A colecção, que se pode comprar pela Internet, apresenta mais de uma dúzia de criadores talentosos de dez países africanos e está dividida em dois produtos: uma edição geral, projectada para todas as idades, e uma chamada Raki, criado para leitores que preferem histórias um pouco mais obscuras e sangrentas. Definitivamente, um conjunto de histórias que engloba géneros como a fantasia urbana, a ficção científica, a mitologia africana ou os super-heróis.
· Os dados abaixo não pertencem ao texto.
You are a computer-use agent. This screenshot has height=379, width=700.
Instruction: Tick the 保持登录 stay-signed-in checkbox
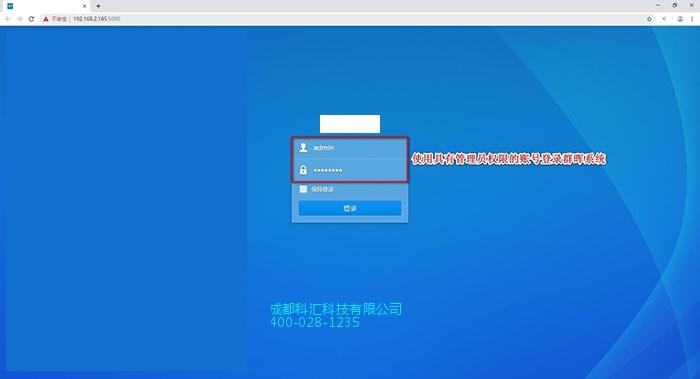coord(303,189)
Mas faz-se boa banda desenhada na África? Ziki Nelson, um dos criadores deste projecto, responde: «Esta pergunta levou-nos a uma viagem de descobertas e, três anos depois, trouxe-nos até aqui. Kugali uniu alguns dos artistas mais talentosos do continente africano e da diáspora, nomeadamente da Nigéria, Quénia, Zimbabué, Zâmbia, Senegal, Camarões, Uganda, Venezuela, Brasil, Estados Unidos ou Reino Unido.»

 

Representar a África

Tanto Ziki Nelson como os outros dois co-fundadores, Tolu Olowofoyeku e Maculay Alvarez, têm muitas razões para desenvolver Kugali; mas coincidem em que a motivação principal era que nenhuma das bandas desenhadas estrangeiras mais populares representava as múltiplas culturas africanas. E, então, em vez de cair na autocompaixão, Nelson e a sua equipa envolveram-se numa missão que procura juntar o melhor do cenário do lápis e da cor. «Senti um imenso orgulho ao ver tantos artistas e escritores da África e da sua diáspora a difundir as nossas culturas e criatividade por meio da arte e da narração de histórias», explica Nelson. Embora a maioria dos seus colaboradores sejam do Quénia, Nigéria e Zimbabué, este nigeriano é optimista e considera que, proximamente, poderá ampliar o projecto a mais países. «A coisa mais importante é que as bandas desenhadas que nós mostramos estão ambientadas na África e são criadas por africanos», sublinha.

Mas uma coisa é evidente: na Nigéria, pagar as facturas só com o que se ganha pela realização de novelas gráficas não é fácil. Com 25 anos, Etubi Onucheyo, o criador de Mumu Juju, explica que o apoio da família foi fundamental. «Eu queria fazer um curso de Economia ou algo semelhante, mas o meu pai olhou para as minhas qualificações e disse-me: “Vem cá, meu menino. Tu podes estudar Economia, mas de acordo com as notas da escola primária, aquilo em que mais te destacas são as artes. Faz, portanto, algo que te motive e apaixone e que te cause menos stress.” E assim fiz, mas, realmente, os começos foram muitos difíceis.»

Outro exemplo é o artista Juni Ba, de 26 anos. Este senegalês gosta de duas coisas: sumo de laranja e desenhar monstros. Com a sua banda desenhada Kayin e Abeni, apresenta um mundo futurista, no qual a tecnologia e os dispositivos estão desgastados e, ao mesmo tempo, são resistentes. «De algum modo», explica, «o que represento é aquilo que Dacar simboliza para mim. Há carros que são destruídos, lugares com muito lixo, sol e calor... Mas isto não é, necessariamente, um problema, senão que, muitas vezes, é uma oportunidade e dá muita personalidade à história.»

Bill Masuku, do Zimbabué, apresenta a história de Razor-Man, um super-herói que vigia a ordem estabelecida. Um piscar de olho às grandes personagens norte-americanas que salvaram o mundo dos vilãos em mais do que uma ocasião. Mas, além disso, relaciona-se com a situação que, actualmente, se vive no seu país. E porque decidiu usar a banda desenhada para contar esta história? «Há algo de íntimo na realização de uma banda desenhada», explica Masuku. «Cada vinheta é um momento suspenso no tempo no qual criamos um mundo que funciona como uma ponte entre a mente do leitor e o autor. De modo diferente de um romance, a banda desenhada leva-nos um passo mais adiante e eu quis seduzir as pessoas com Razor-Man.»